# Chicago EMT charged in Fatal Hit and Run



## VFlutter (Dec 2, 2012)

http://lawmedconsultant.com/4656/chicago-area-emt-charged-in-fatal-hit-and-run/

You would think even the most burnt out EMT would have the compassion to stop after hitting someone but I guess that is naive.

His criminal record consists of arrests for domestic battery with bodily harm, possession of a stolen vehicle, and probation violations.

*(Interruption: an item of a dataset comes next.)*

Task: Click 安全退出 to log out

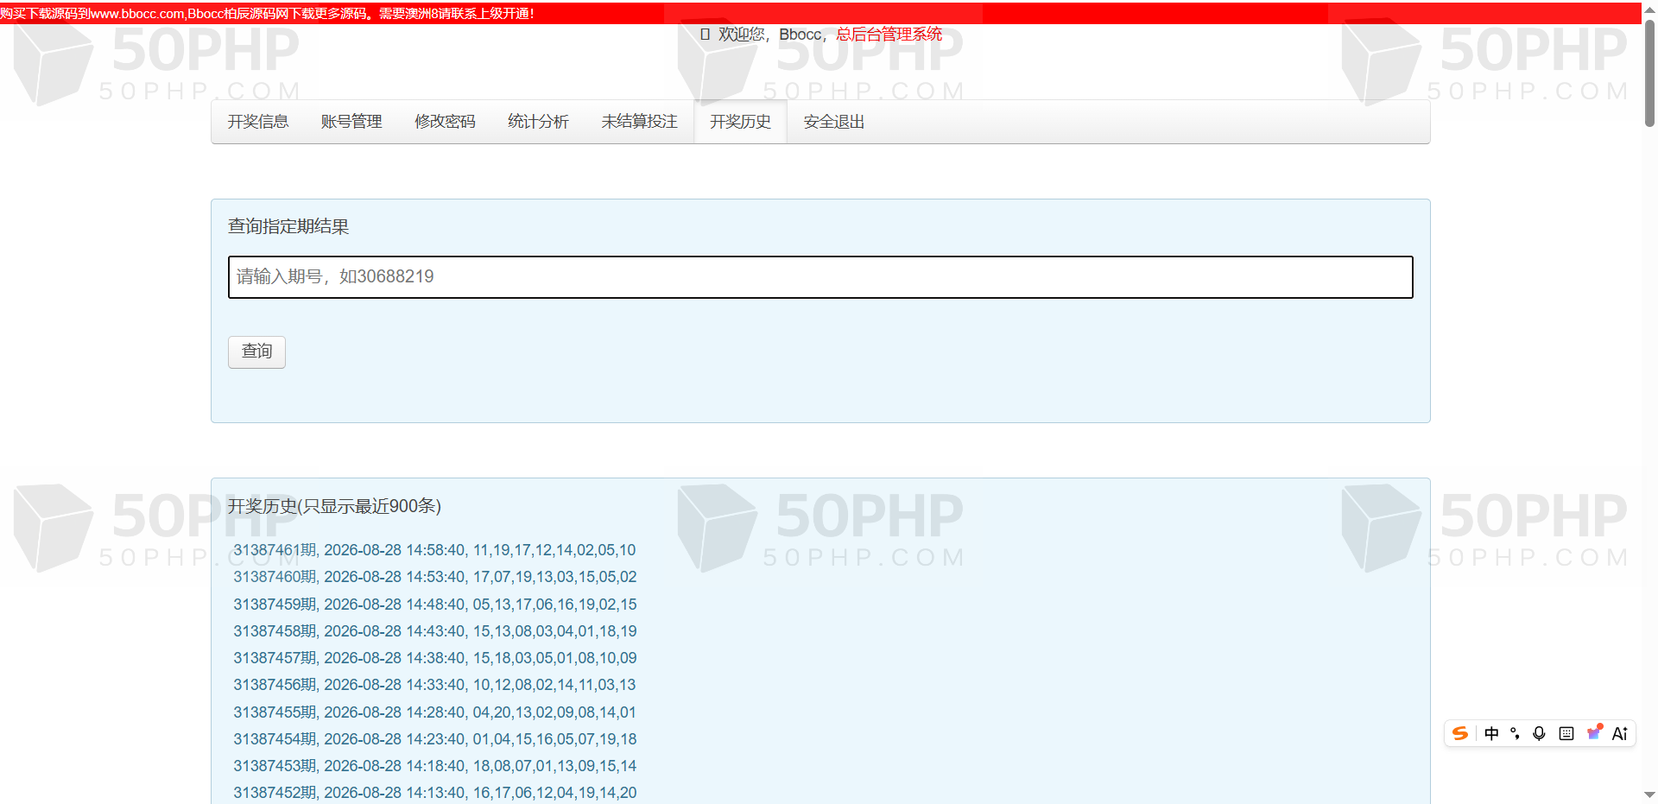Action: point(834,122)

I am shocked he had a job.


----------



## ffemt8978 (Dec 2, 2012)

ChaseZ33 said:


> His criminal record consists of arrests for domestic battery with bodily harm, possession of a stolen vehicle, and probation violations. I am shocked he had a job.

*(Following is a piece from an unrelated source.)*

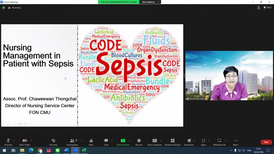
Task: Toggle Show Captions
Action: pyautogui.click(x=155, y=141)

Arrested does not equal convicted...and I don't see anywhere in the article that said he was on probation.


----------



## VFlutter (Dec 2, 2012)

ffemt8978 said:


> Arrested does not equal convicted...and I don't see anywhere in the article that said he was on probation.

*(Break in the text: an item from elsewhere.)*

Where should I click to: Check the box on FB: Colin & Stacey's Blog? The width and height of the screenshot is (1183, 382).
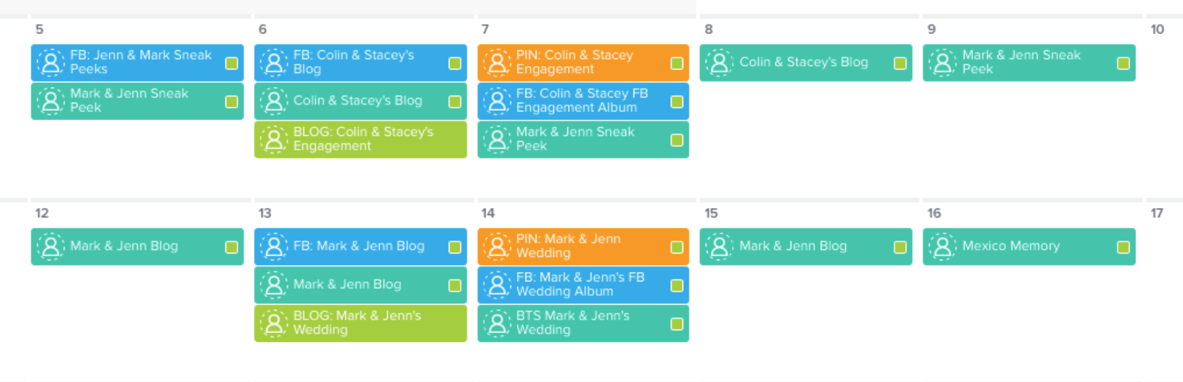click(455, 63)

True. My mistake, I misread protection as prohibition.


----------



## Amberlamps916 (Dec 2, 2012)

Very sad.


----------



## OfficerEvenEMT (Dec 2, 2012)

Protective order violations, DV convictions, 7 arrests...how did he get an EMT license?


----------



## ffemt8978 (Dec 2, 2012)

OfficerEvenEMT said:


> Protective order violations, DV convictions, 7 arrests...how did he get an EMT license?



Again, show me in the article where it says he was convicted of anything.  You of all people should know that an arrest does not equate to a conviction.


----------



## Handsome Robb (Dec 2, 2012)

OfficerEvenEMT said:


> Protective order violations, DV convictions, 7 arrests...how did he get an EMT license?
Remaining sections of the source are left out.